While it is true that the federal government did not mandate the Common Core standards and did not force states to adopt them, the Obama administration has used both the Race to the Top stimulus money as a carrot and the NCLB waivers as a stick to compel states to adopt the Core.
States were not forced to accept the RttT money offered by the feds, of course, but by tying the stimulus money to adopting the Core, the feds made CCSS adoption very, very attractive to lots of cash-starved states during the recession.
In the case of the NCLB waivers, as more and more states saw the majority of their schools come up against the unreachable NCLB mandates and be declared "failing schools," they were forced to seek out mandate "relief" from the USDOE in the form of NCLB waivers.
Rather controversially ( since, as Rick Hess has pointed out, the Secretary of Education doesn't actually have this kind of power), Arne Duncan required states to adopt Common Core or some other college and career-ready standards, as well as teacher evaluations tied to tests tied to the standards, in order to receive a waiver from the NCLB mandates.
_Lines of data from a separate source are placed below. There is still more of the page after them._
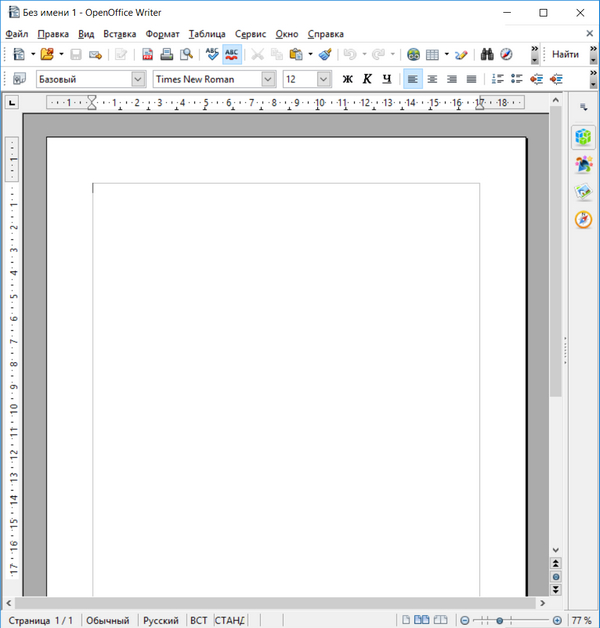Open the Gallery panel in sidebar
600x628 pixels.
click(583, 192)
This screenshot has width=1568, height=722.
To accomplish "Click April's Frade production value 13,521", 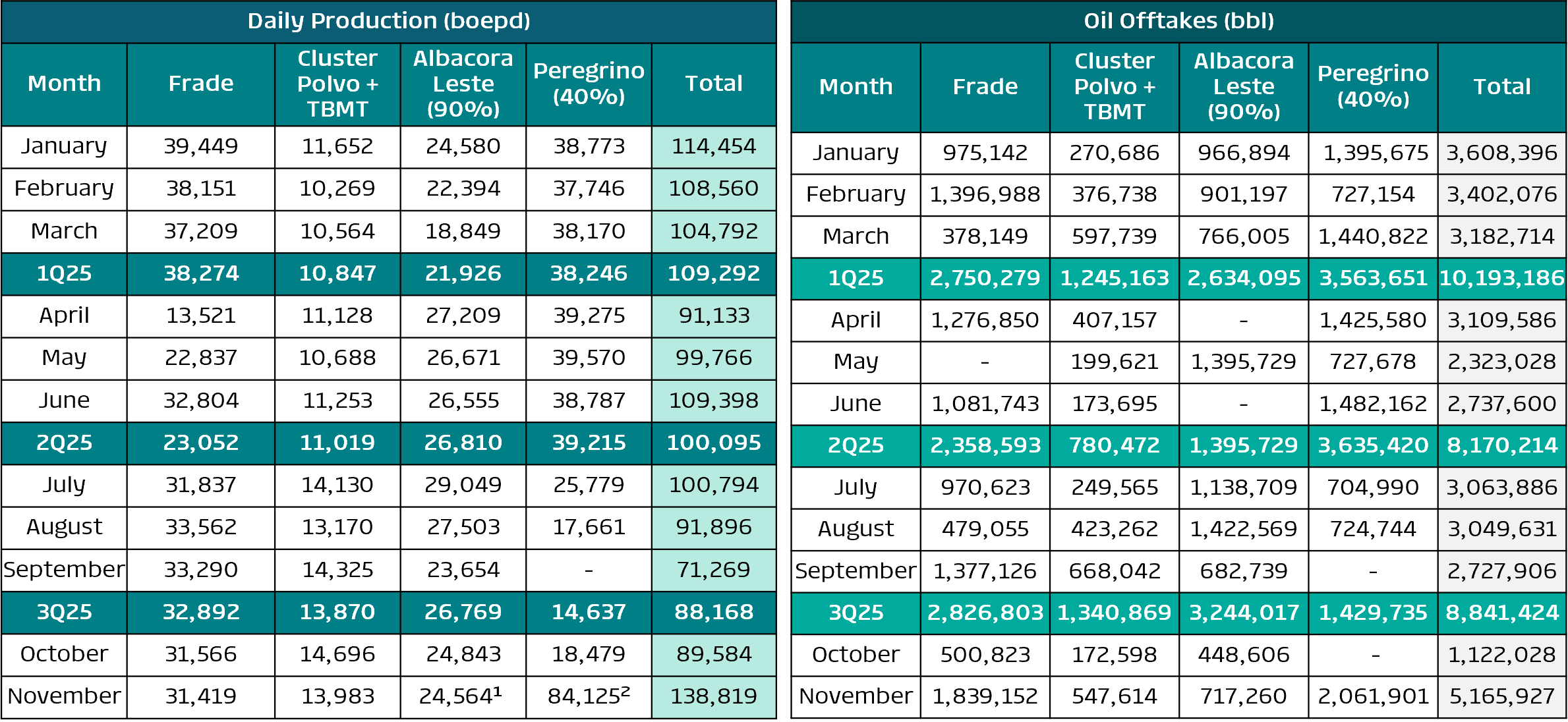I will (200, 316).
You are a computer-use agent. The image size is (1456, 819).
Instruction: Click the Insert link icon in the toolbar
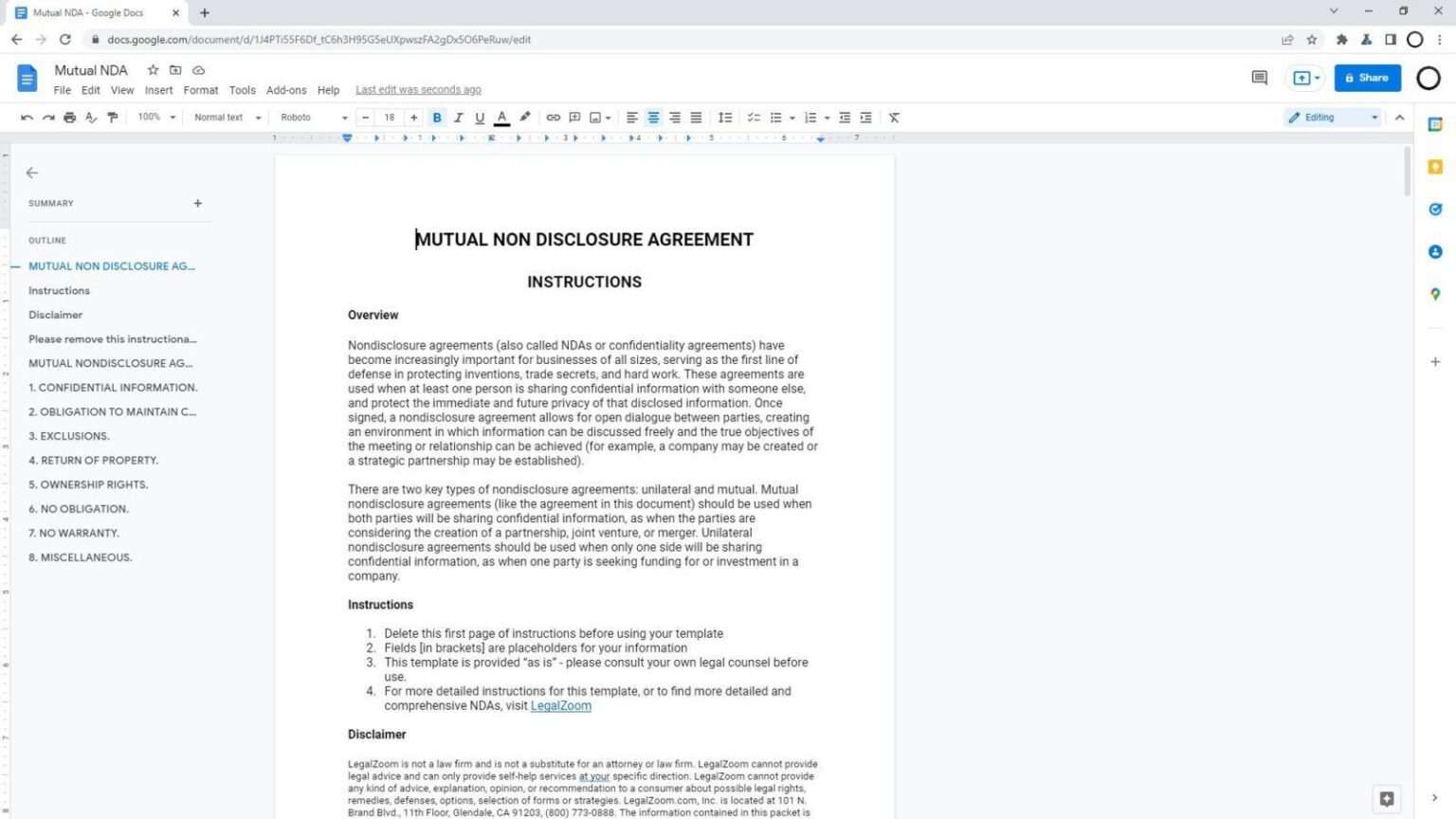pos(553,117)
Here is the language Duncan used to explain what states would be required to do in order to receive a waiver:
"States must adopt and have a plan to implement college and career-ready standards. They must also create comprehensive systems of teacher and principal development, evaluation and support that include factors beyond test scores, such as principal observation, peer review, student work, or parent and student feedback...they must set new performance targets for improving student achievement and closing achievement gaps. They also must have accountability systems that recognize and reward high-performing schools and those that are making significant gains."
Fleischer isn't exactly wrong to say states weren't forced to adopt Common Core by the feds, but she fails to give the whole context and show how the feds have made it very, very likely that states would have to adopt the standards if they wanted either stimulus money or relief from the onerous NCLB mandates.
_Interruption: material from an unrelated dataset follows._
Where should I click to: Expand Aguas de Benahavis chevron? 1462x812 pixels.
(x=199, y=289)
In addition, the statement that "opponents at times incorrectly say the standards...will take power out of teacher’s hands" is also disingenuous at best, water-carrying at worse.
While it is true that the feds do not mandate what teachers cover in their classrooms, by compelling states to adopt the Common Core standards, by mandating states to give "assessments" tied to those standards, and by issuing the requirement that teachers be evaluated using test scores from tests tied to the standards in order to receive a NCLB waiver, the feds are, in effect, taking power from teachers (and local school districts and even states, for that matter) and enforcing a one-size fits all curricula and teaching method all across the land.
In short, the feds are forcing teachers to emphasize in their daily lessons whatever is being tested on these Common Core "assessments" because their evaluations and jobs are directly tied to the scores from these "assessments."
In a very real way, that is diminishing the power of teachers in individual classrooms with mandates made from afar.
To write that it is incorrect for opponents to say that Common Core will take power away from teachers again fails to give the entire complexity and context of the issue and winds up misleading readers into thinking that those wacky Common Core opponents are off the wall once again.
The Wall Street Journal is owned by the Common Core-promoting/for profit education technology company-owning Rupert Murdoch, though I can't imagine Lisa Fleischer would ever allow the bottom line of the company she works for to color how she writes her articles.
Still, when you notice some of the statements Fleischer makes here independent of anything Christie says about the Common Core, you have to wonder if she's carrying water for the Common Core as much as Christie is.
Christie bashes NJ teachers nonstop. In Newark, they are planning a layoff. They have TFA teachers in th pipeline just like in Chicago. AFT donated funds to build them housing. My certification and my advanced education are worthless to say nothing of my experience.
ReplyDeleteThat's awful. And of course while Christie is to blame, it's kinda what you expect from a crooked Republican like him. The real problem is that the AFT does NOTHING to protect veteran teachers, helps to negotiate the terms of exploitation for all teachers and the terms of how veteran teachers will be cast out via contract negotiations and then uses member dues to build housing for the scabs who are going to replace the veteran teachers they helped betray.